ACTION ITEM:
Repeat the records exactly, with one exception: no images.

-- Opening Marker --

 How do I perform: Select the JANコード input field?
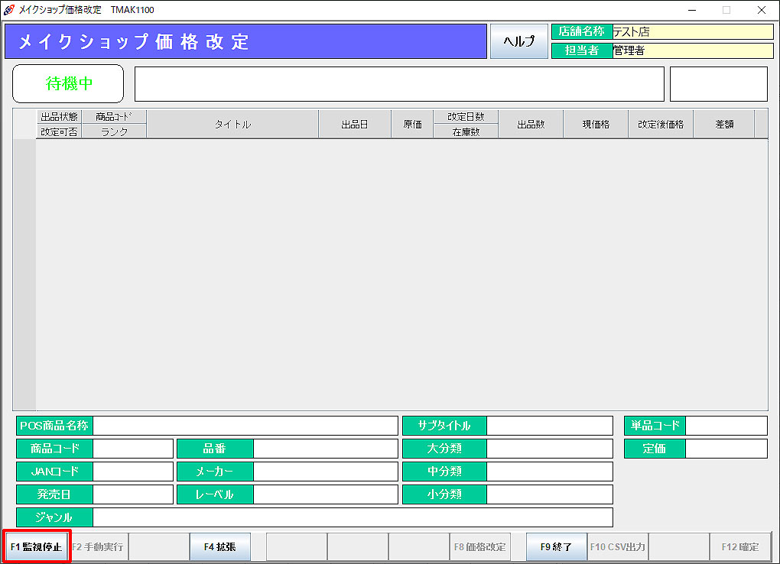coord(133,472)
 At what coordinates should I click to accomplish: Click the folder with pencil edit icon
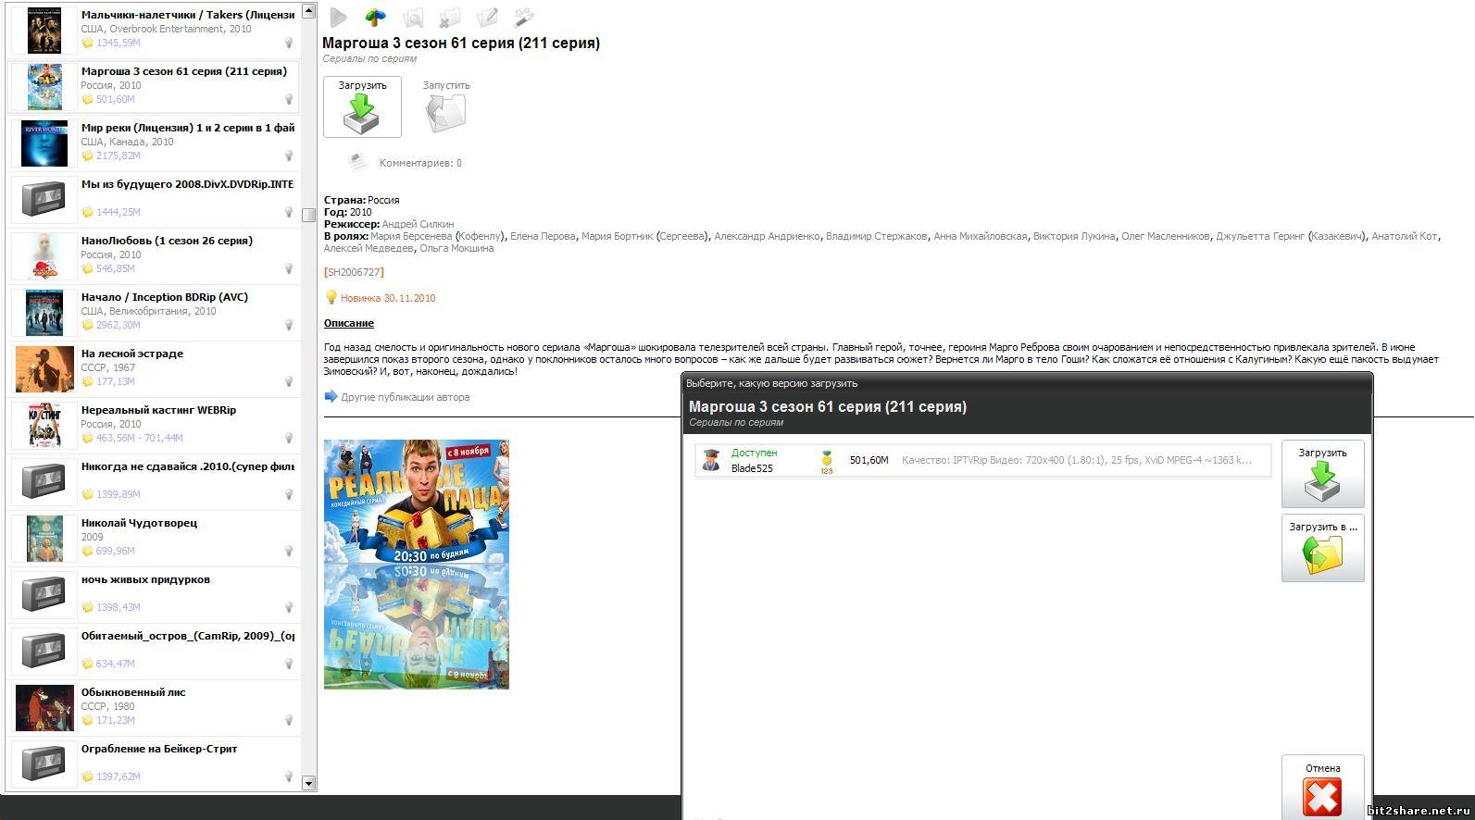tap(487, 18)
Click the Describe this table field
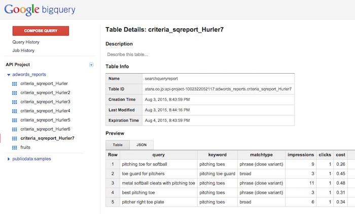 [x=127, y=54]
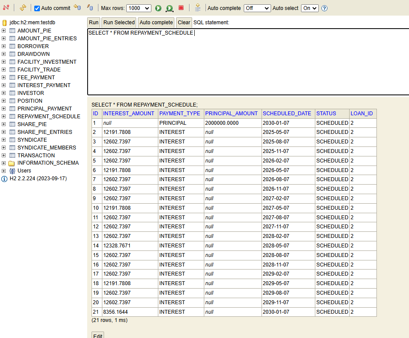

-- Closing Marker --

REPLY TO THE TASK:
 How do I perform: Select the JANコード input field?
coord(133,472)
 At what coordinates should I click to accomplish: Click the folder with pencil edit icon
tap(487, 18)
Click the Describe this table field
 [x=127, y=54]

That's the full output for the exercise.